Risk in finance may come from (negative) asset returns whilst payment loss is a typical risk in insurance. It is often that we encounter several risks, in practice, instead of single risk. In this paper, we construct a dependence modeling for financial risks and form a portfolio risk of cryptocurrencies. The marginal risk model is assumed to follow a heteroscedastic process of GARCH(1,1) model. The dependence structure is presented through vine copula. We carry out numerical analysis of cryptocurrencies returns and compute Value-at-Risk (VaR) forecast along with its accuracy assessed through different backtesting methods.
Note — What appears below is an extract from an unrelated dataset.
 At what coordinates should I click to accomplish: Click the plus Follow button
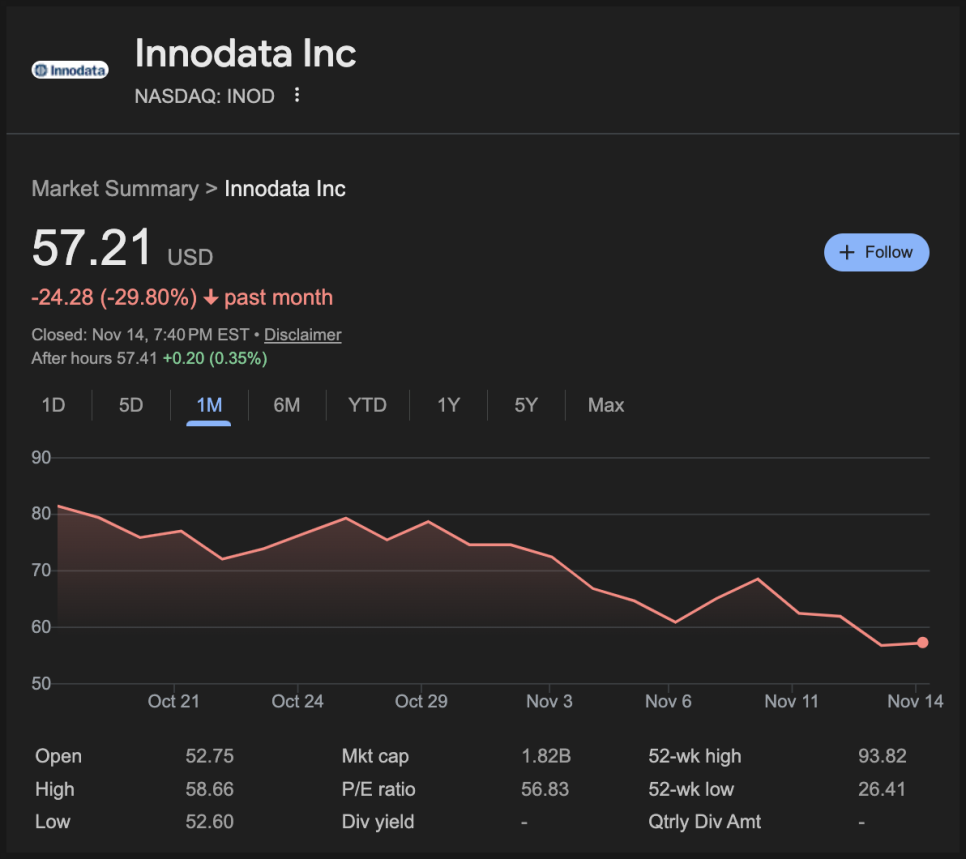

It is found that the VaR forecast of returns, by considering vine copula-based dependence among different returns, has higher forecast accuracy than that of returns under prefect dependence assumption as benchmark. In addition, through vine copula, the aggregate VaR forecast has not only lower value but also higher accuracy than the simple sum of individual VaR forecasts. This shows that vine copula-based forecasting procedure not only performs better but also provides a well-diversified portfolio.

Suggested Citation

  • Khreshna Syuhada & Arief Hakim, 2020. "Modeling risk dependence and portfolio VaR forecast through vine copula for cryptocurrencies," PLOS ONE, Public Library of Science, vol. 15(12), pages 1-34, December.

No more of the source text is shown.